I am presenting the matter as fairly as I can, and with no desire to make any one a scapegoat. My wish is to relieve the situation, for the sake of our industries, and to keep our people in employment. To enjoy the prosperity that should he ours, we should so manage affairs that a shortage of raw materials and of fuel cannot occur; and by well-ordered and regulated systems we should provide that all that is needed is obtainable. South Australia, being in an isolated position


Mr Mathews - It is not more isolated than Victoria.


Mr MAKIN - It is further distant from the coal-fields.


Sir JOSEPH COOK (PARRAMATTA, NEW SOUTH WALES) (Treasurer) - Nevertheless, it did better than Victoria last month.


Mr MAKIN - I understand that Victoria has local supplies with which to supplement the coal imported from New South' Wales. It has been said that the Government control has, to some extent, hampered distribution. That is the statement of a Victorian coal merchant.

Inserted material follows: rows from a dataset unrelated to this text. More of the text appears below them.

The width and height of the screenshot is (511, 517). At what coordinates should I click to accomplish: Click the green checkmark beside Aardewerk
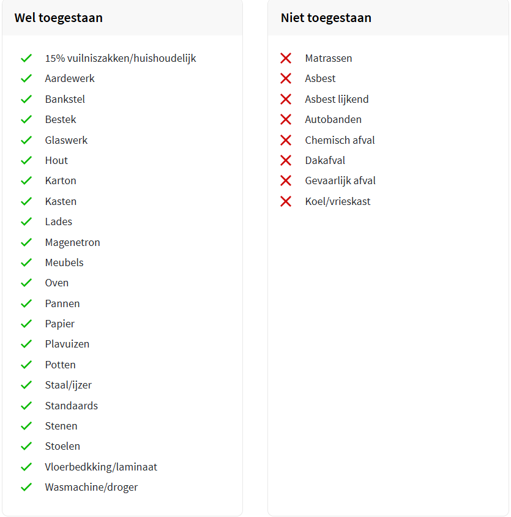[x=26, y=78]
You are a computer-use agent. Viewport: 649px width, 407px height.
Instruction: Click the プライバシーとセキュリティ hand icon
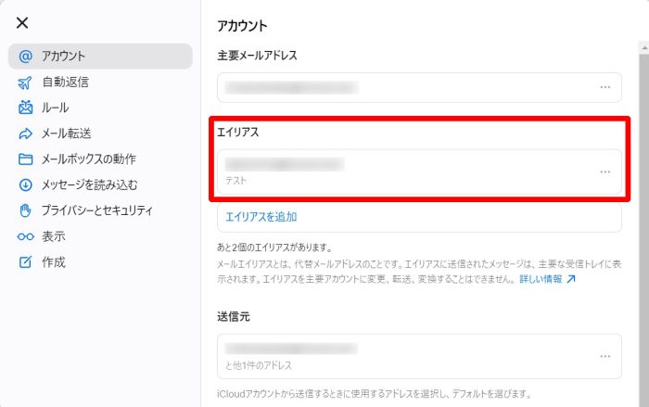click(25, 210)
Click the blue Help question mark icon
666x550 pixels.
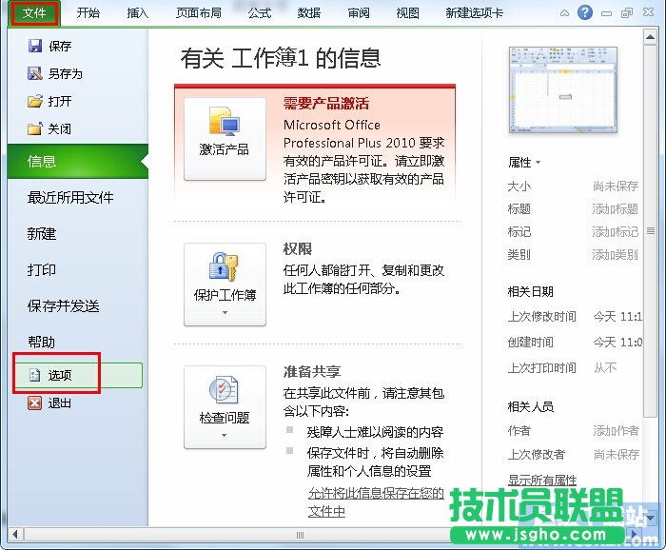coord(584,13)
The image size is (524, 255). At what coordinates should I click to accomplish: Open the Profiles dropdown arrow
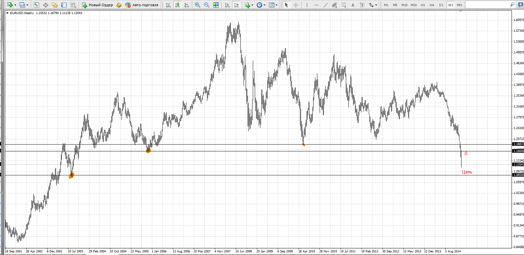pos(27,5)
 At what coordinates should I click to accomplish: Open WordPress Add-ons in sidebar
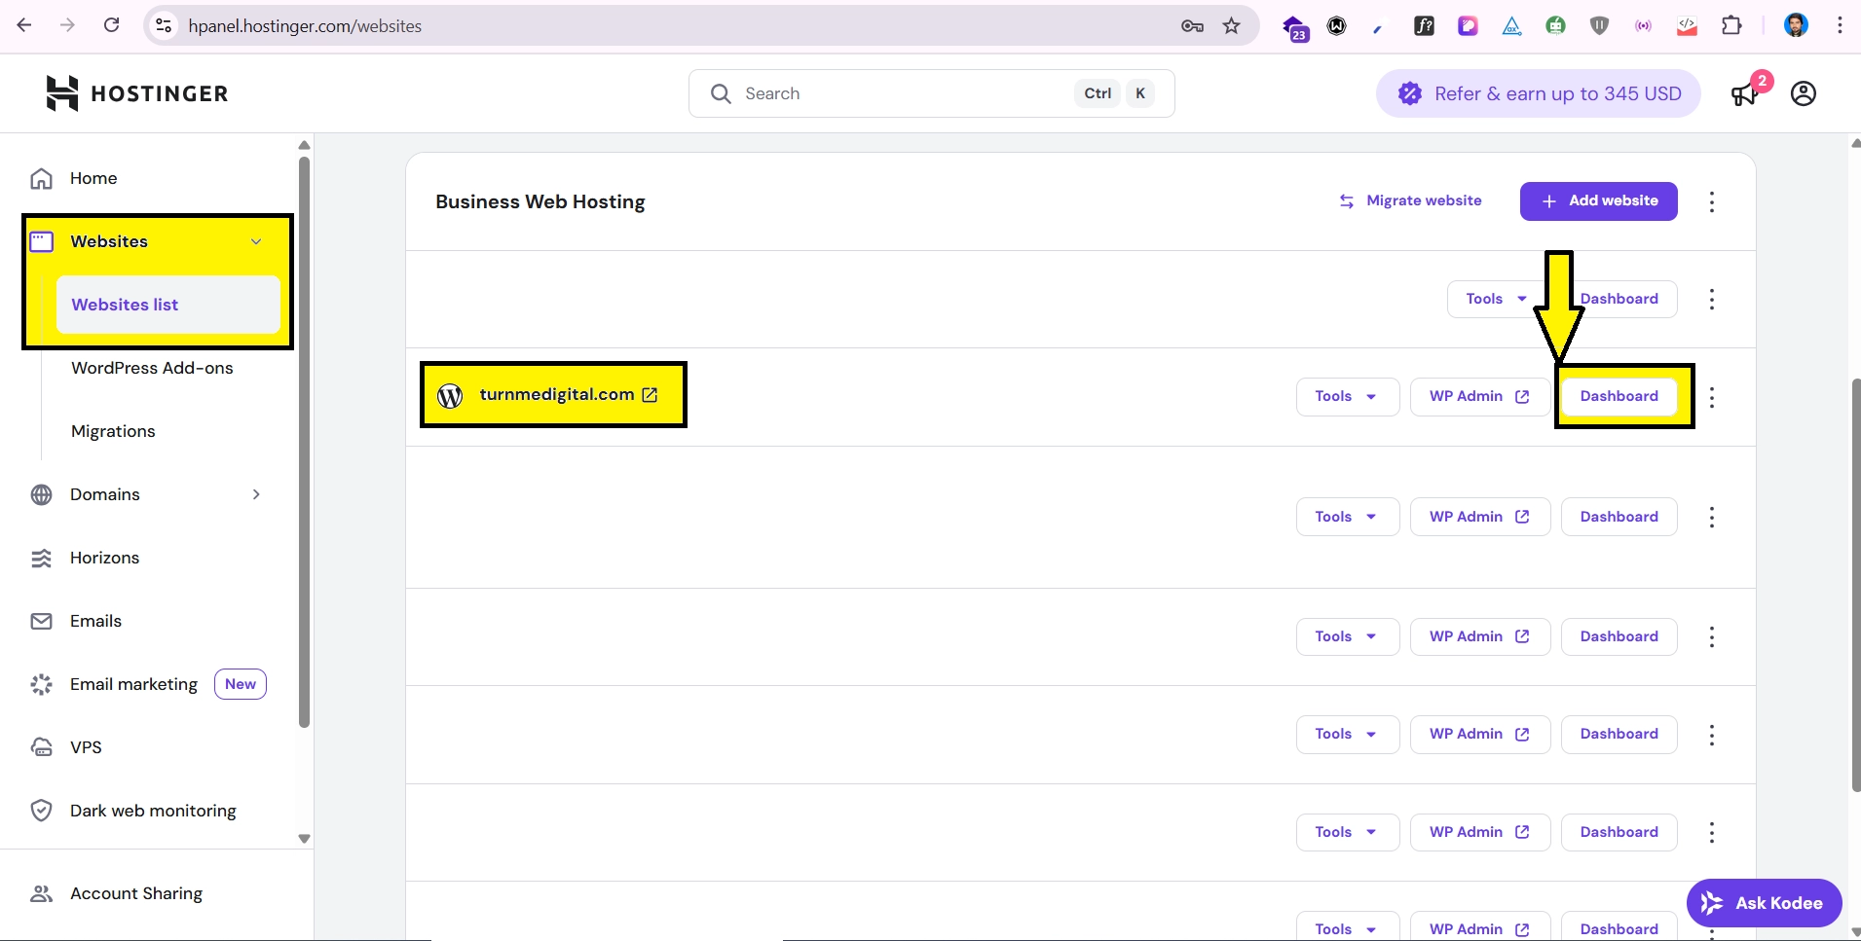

Mr Corser - He knows nothing about it.


Mr MAKIN - I do not subscribe to his views, but I give his opinion for the information of honorable members. He says -

If the Government control of the coal supply were abolished, and the owners and importers were given a free hand in fixing the price of fuel according to the supply and demand throughout Australia, the acute shortage of coal which is now being keenly felt in Victoria and other States depending on supplies from Newcastle would be eliminated within a few weeks.


Sir JOSEPH COOK (PARRAMATTA, NEW SOUTH WALES) (Treasurer) - Are you in favour of that?


Mr MAKIN - No ; I am merely showing that the excuses given for the present shortage of coal are unsatisfactory. The Government should help us out of this difficulty. If it has coal at grass at Newcastle, we should be told of it. If shipping is waiting for cargoes of coal, I want to know why this reserve coal is not used, seeing that coal is essential to keep our industries going, and to employ our people, and there is now so great a shortage of it, especially in the State of South Australia.